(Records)
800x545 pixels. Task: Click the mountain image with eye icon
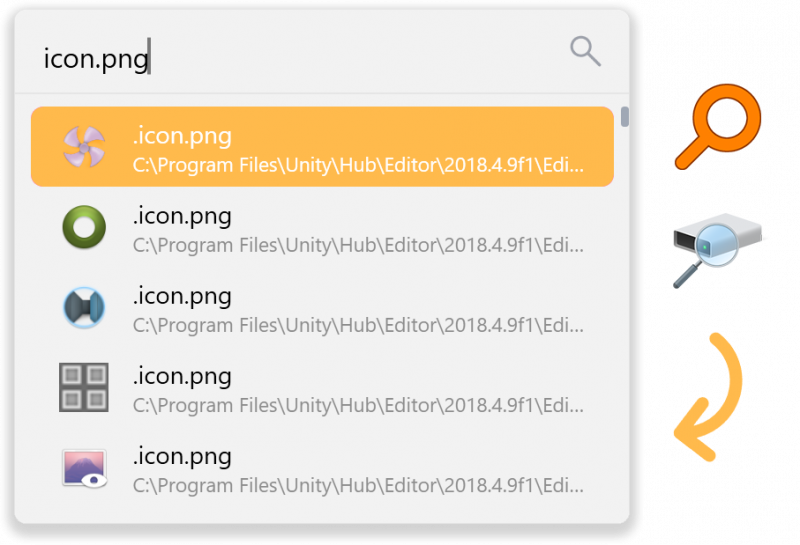84,468
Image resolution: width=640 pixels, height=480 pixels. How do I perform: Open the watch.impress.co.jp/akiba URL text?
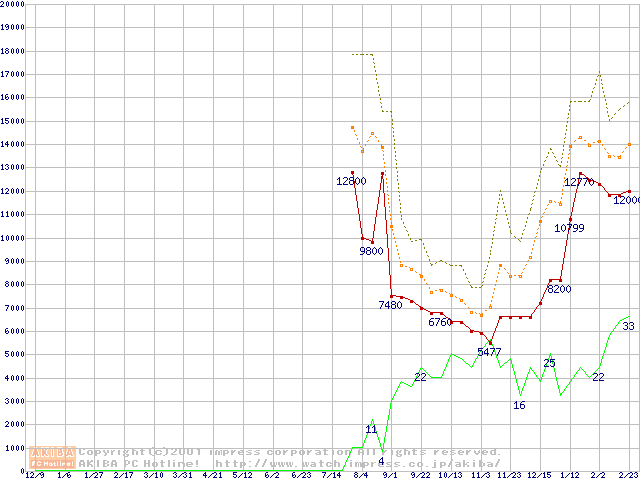[358, 463]
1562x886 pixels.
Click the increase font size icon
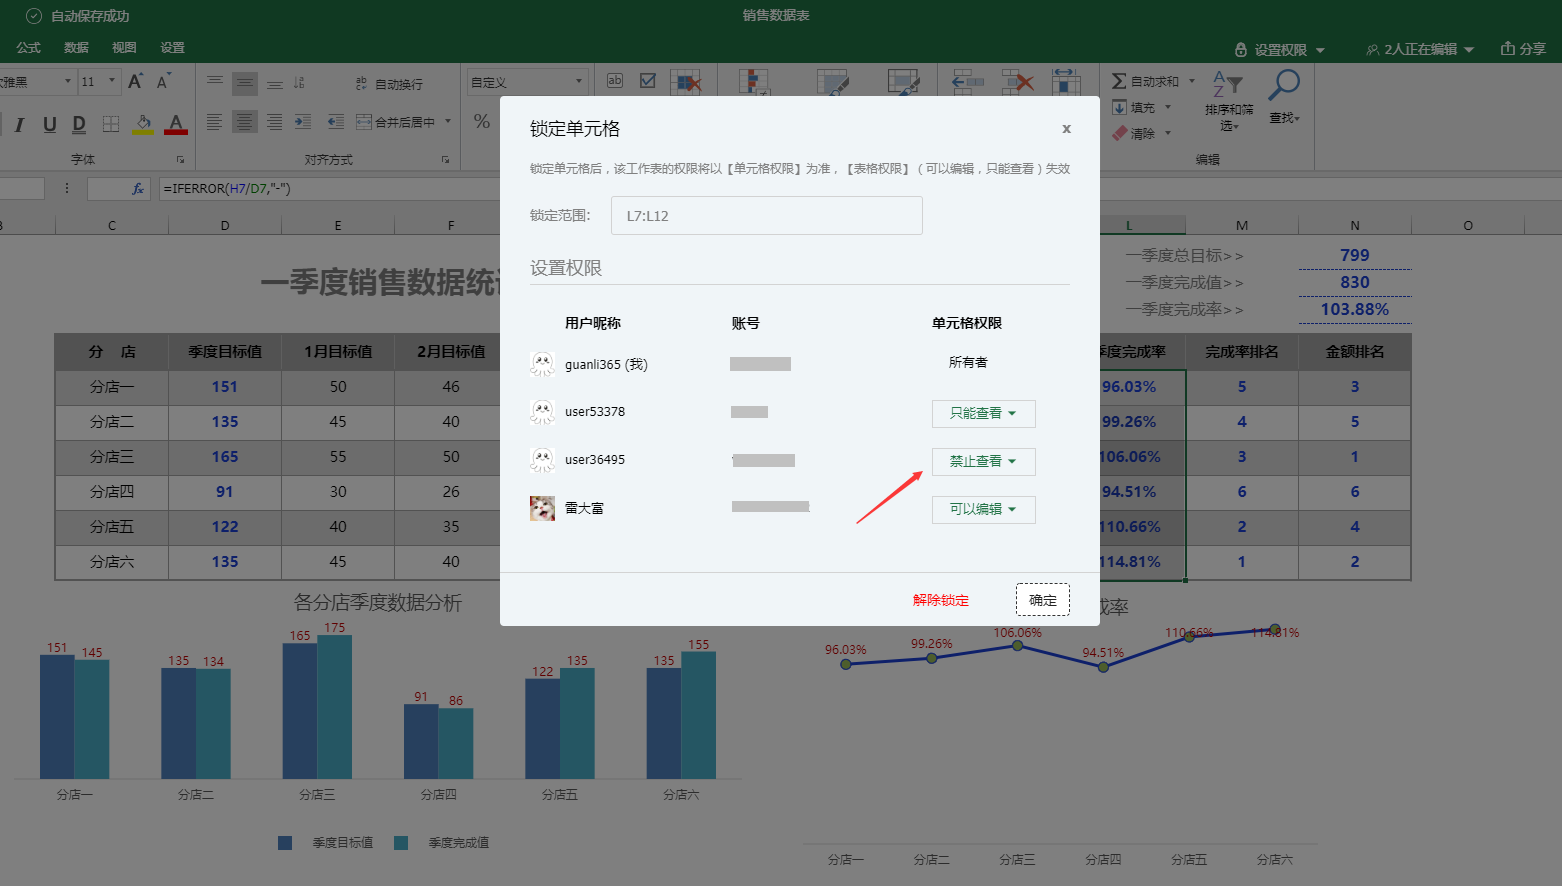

**GOAL:**
Write out the lines exactly, starting at the line that contains "1562x886 pixels." and ending at the end of the Records. Leave the pictures out of your answer.

**THE RESULT:**
1562x886 pixels.
Click the increase font size icon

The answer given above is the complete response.